**WORK ITEM**
Look below for the line with "Given: Click the north 'N' compass marker" and the line with "This screenshot has height=840, width=1450."; repeat exactly those two lines and all lines between them, but no pictures.

**RAW DATA**
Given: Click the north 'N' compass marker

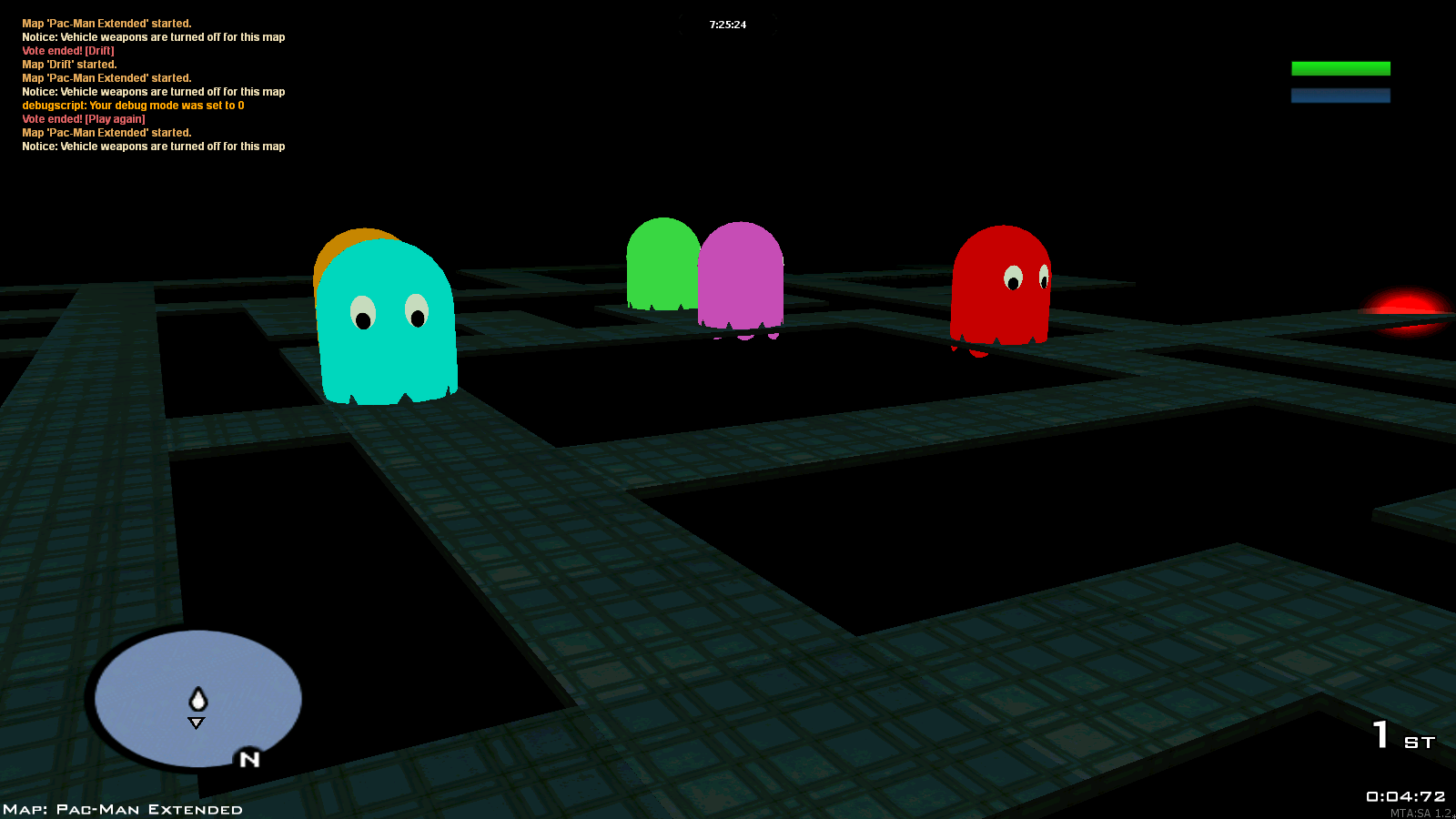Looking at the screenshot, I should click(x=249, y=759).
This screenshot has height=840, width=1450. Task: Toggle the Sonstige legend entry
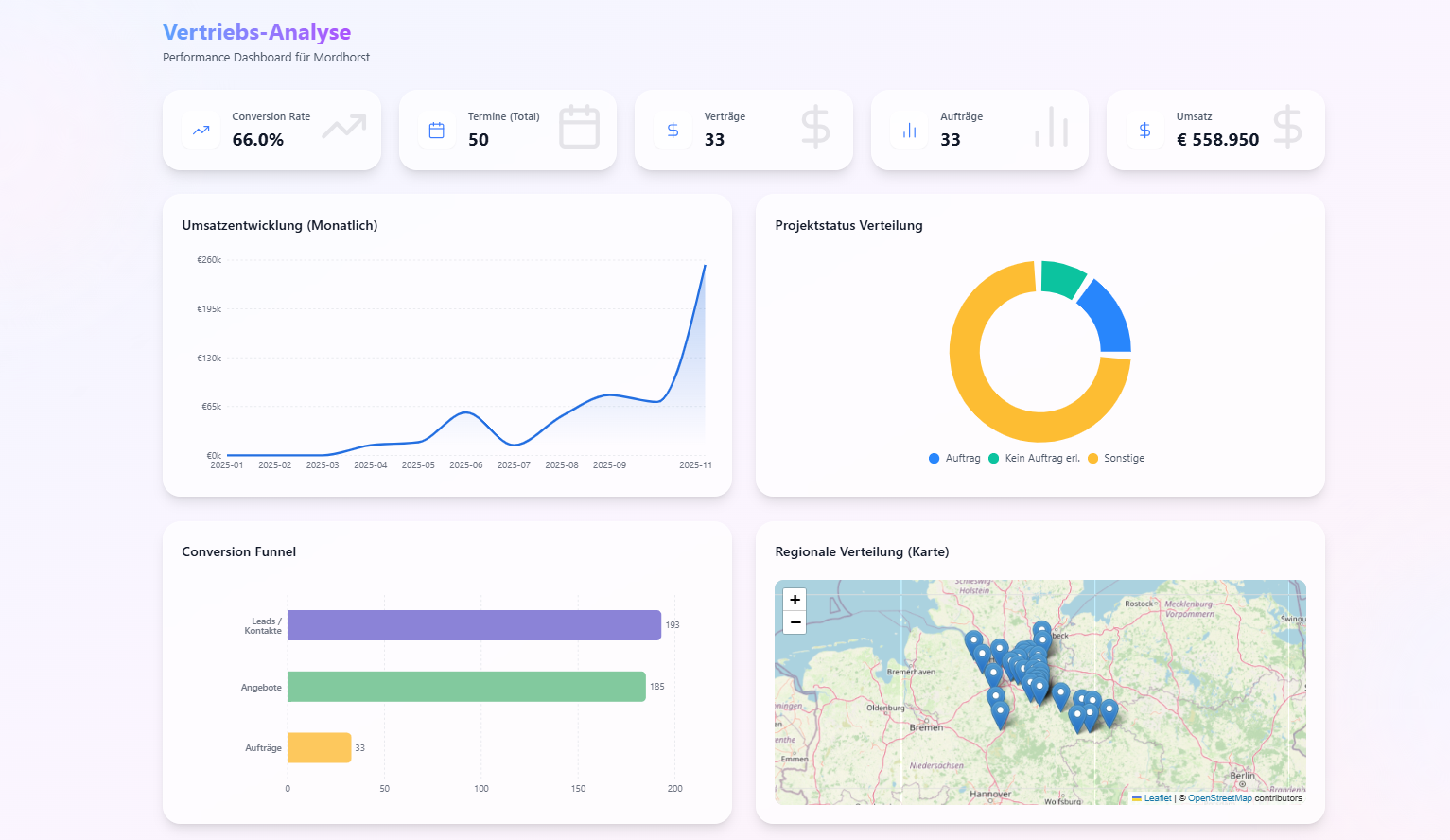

...

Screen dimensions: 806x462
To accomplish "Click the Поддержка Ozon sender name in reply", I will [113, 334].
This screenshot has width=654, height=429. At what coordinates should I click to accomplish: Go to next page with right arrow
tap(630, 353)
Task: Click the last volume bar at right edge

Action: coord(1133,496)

**RESPONSE FOR THIS EXERCISE**
Given: Click the north 'N' compass marker

Looking at the screenshot, I should click(x=249, y=759).
This screenshot has height=840, width=1450. Task: Toggle the Sonstige legend entry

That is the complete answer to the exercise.